When a capable low- to mid-range pool builder decides to make the transition to high-end custom work, says Kevin Fleming, everything changes: The entire focus of the work shifts, and so do all aspects of the company’s daily routines. To illustrate, he discusses the transformations taking place at his company – and his sense that things will never be the same now that they’re working to build pools worthy of being called ‘art.’

When a capable low- to mid-range pool builder decides to make the transition to high-end custom work, says Kevin Fleming, everything changes:  The entire focus of the work shifts, and so do all aspects of the company's daily routines.  To illustrate, he discusses the transformations taking place at his company - and his sense that things will never be the same now that they're working to build pools worthy of being called 'art.'

No one ever said that change was easy. In our case, in fact, it’s been a struggle every step of the way. But even though we’re still in the middle the process, I can tell already that it’s been worth it – and that the best is yet to come.
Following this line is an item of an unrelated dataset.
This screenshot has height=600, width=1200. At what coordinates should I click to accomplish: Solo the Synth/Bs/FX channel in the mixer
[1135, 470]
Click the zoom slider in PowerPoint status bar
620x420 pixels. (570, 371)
Lipinski Pools, an offshoot of Lipinski Landscaping in Mt. Laurel, N.J., has worked with pools as part of the company’s overall landscaping business for several years now. We started by acting as general contractors and farming out a lot of the work.

Using that approach, we designed some nice pools to go with our landscape projects – but we kept running into problems. To say that we grew tired of delays, inconsistent construction and unhappy customers is putting it mildly.
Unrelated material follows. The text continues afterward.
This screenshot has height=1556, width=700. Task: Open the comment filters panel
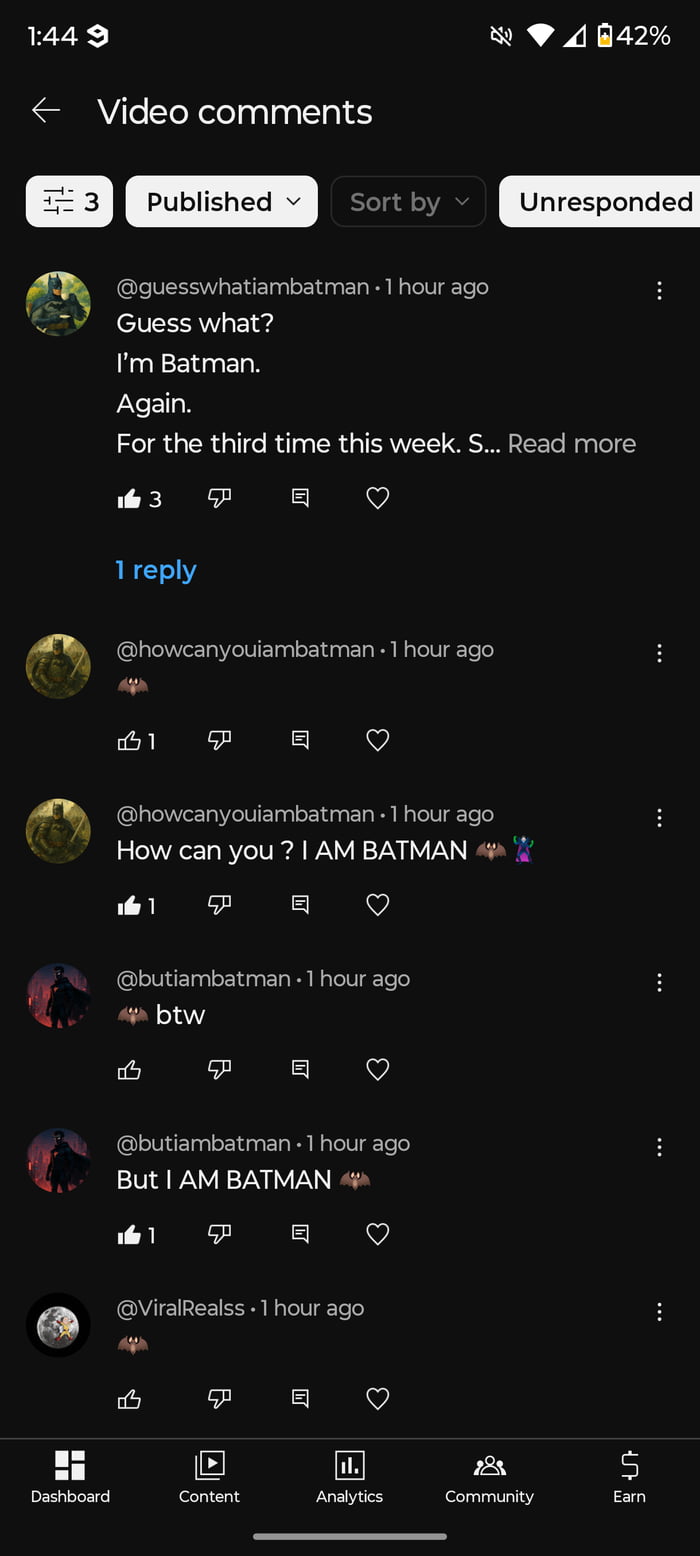(x=68, y=201)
About three years ago, we broke out of the box and started bringing most steps of the pool-construction process in house. We quickly discovered that we had a lot to learn about watershape design and engineering – stuff that didn’t come naturally to a company that had focused on the landscape side for so many years.


In the early days of the pool division, we were pretty ordinary, building $20,000 to $30,000 pools for a mostly middle-class clientele. We did some nice work, but there was nothing exceptionally creative about what we were doing. Uncomfortable with that reputation, we sought to improve the way we did things.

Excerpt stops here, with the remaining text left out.